Consideremos agora Portugal e os seus mais de 90 mil quilómetros quadrados de área. Não há grande perspetiva deste número aumentar, mesmo com Olivença e até a Galiza, não passaremos de um belo retângulo no extremo oeste da península Ibérica e os seus arquipélagos. Será justo dizer que cada cidadão português tem direito a uma parte do que cada centímetro de território rende? Sim e essa seria a receita do ISVT: dinheiro público proveniente do bem, do património que, em si, define Portugal.
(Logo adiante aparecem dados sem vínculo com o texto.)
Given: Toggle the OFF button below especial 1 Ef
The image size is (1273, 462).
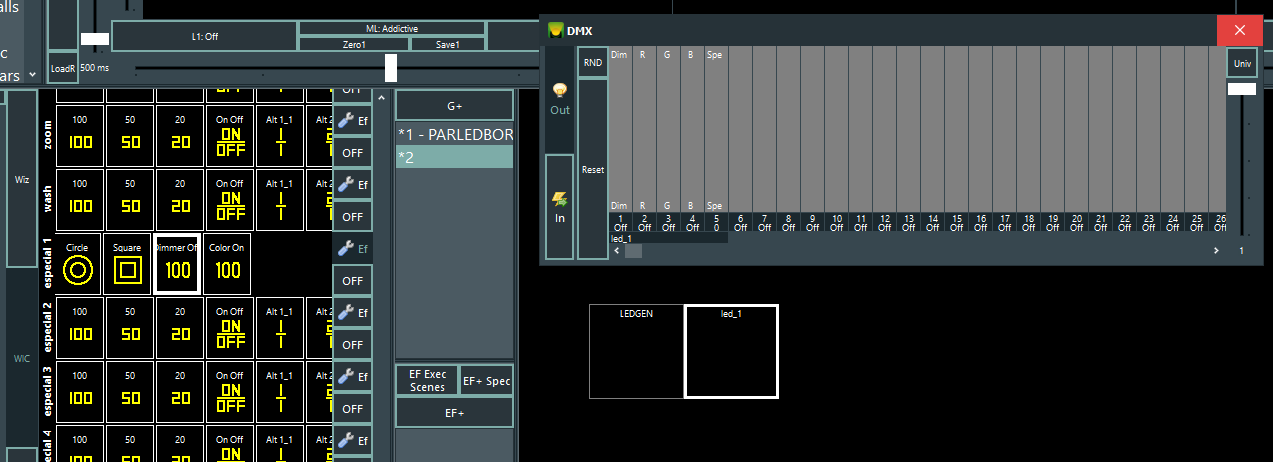Looking at the screenshot, I should coord(352,281).
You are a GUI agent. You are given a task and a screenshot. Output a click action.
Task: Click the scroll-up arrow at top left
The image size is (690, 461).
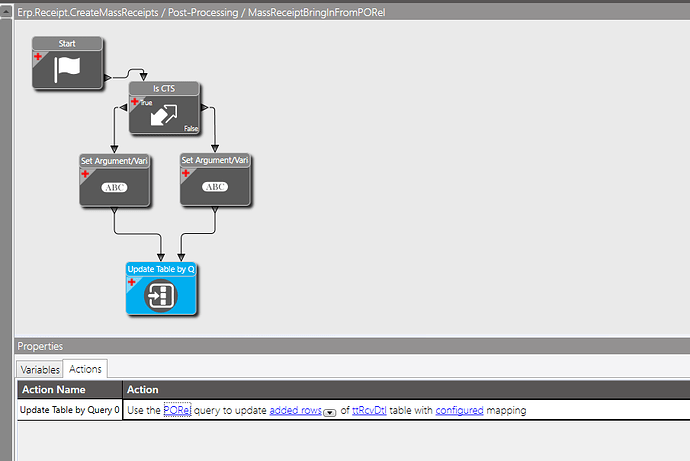tap(6, 11)
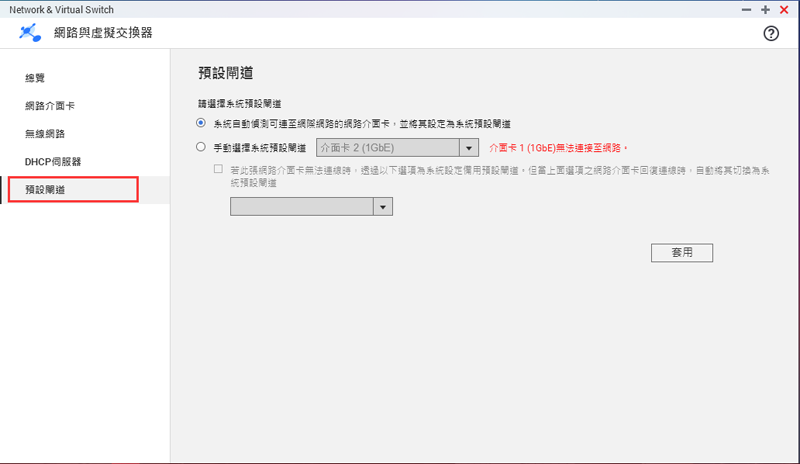Click the Network & Virtual Switch title bar text

tap(61, 9)
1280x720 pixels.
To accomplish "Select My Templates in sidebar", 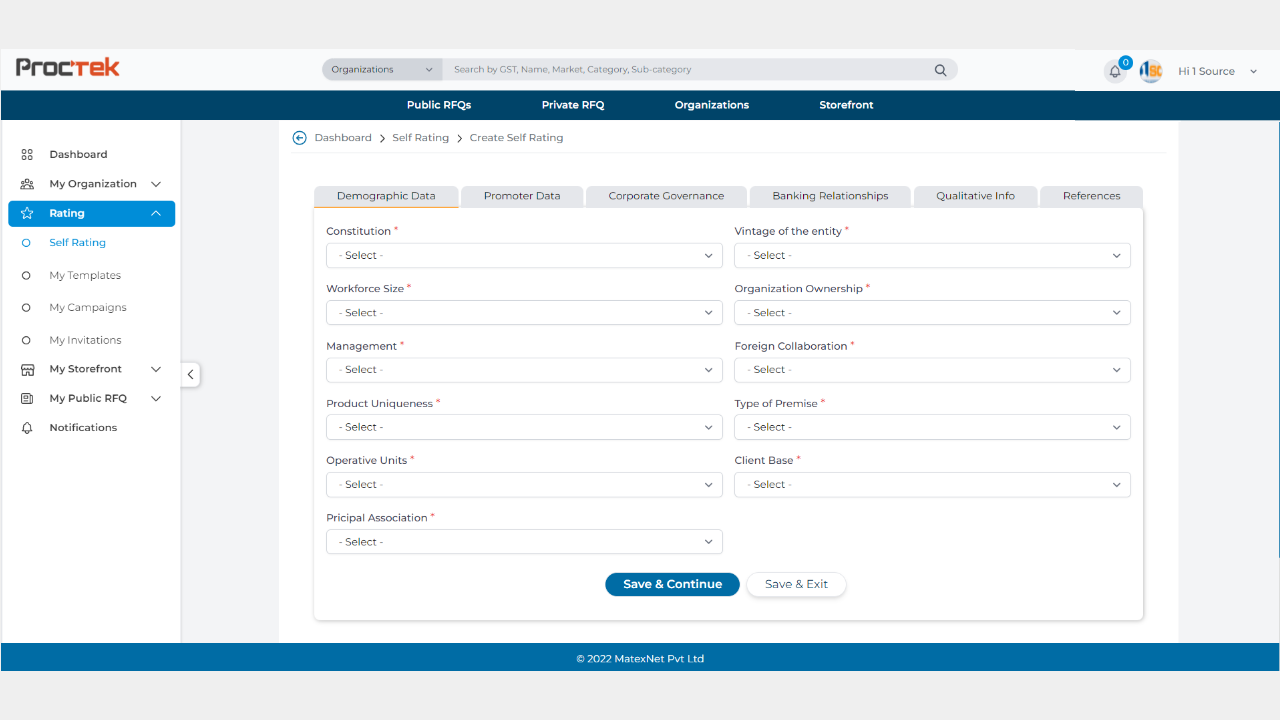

Isto é tudo muito bonito, mas temos que ir a números! Qual foi a receita pública proveniente de impostos em 2023 (ano recorde em receita fiscal, já agora)? Ligeiramente inferior a 70 mil milhões de euros. Recordo que a área do nosso país ronda os 90 mil milhões de metros quadrados, o que inclui área que naturalmente não seria taxada (por ser pública, por exemplo). Convenientemente podemos arredondar a área taxável para os 70 mil milhões de metros quadrados (peço que me permitam este momento matemático à engenheiro, sobretudo para a minha felicidade mas também para a simplicidade deste artigo). A realidade, quase inacreditável, é que o ISVT poderia fixar-se em cerca de 1 euro por metro quadrado por ano! Isto na perspetiva de ser imposto único, sendo que até sou da opinião que poderia conviver com mais alguns impostos, nomeadamente aqueles que penalizam atividades com externalidades negativas (nomeadamente, o imposto sobre resíduos, a taxa de carbono e a taxa sobre o açúcar em excesso) e a taxa turística.
Dito isto, existem mais algumas considerações a fazer, podendo “afinar” este magnífico imposto, nomeadamente para benefício de atividades agrícolas que exijam terrenos extensos, ou até para penalizar terrenos com imóveis devolutos ou em ruínas (como é feito, em algumas instâncias, em sede de IMI). Não me iludo ao ponto de achar que o Georgismo seja uma página perdida de algum evangelho, antes pelo contrário, considero que quem tiver a coragem de avançar com estas medidas primeiro, tem o condão de as otimizar ao serviço do interesse público. E por que é que não podemos ser nós, os portugueses? Pese embora o pessimismo tão lusitano que sempre nos inferioriza, não fomos nós os primeiros a chegar a novos mundos? Que tal uma epopeia fiscal desta vez?
Come on Montenegro, give George a chance!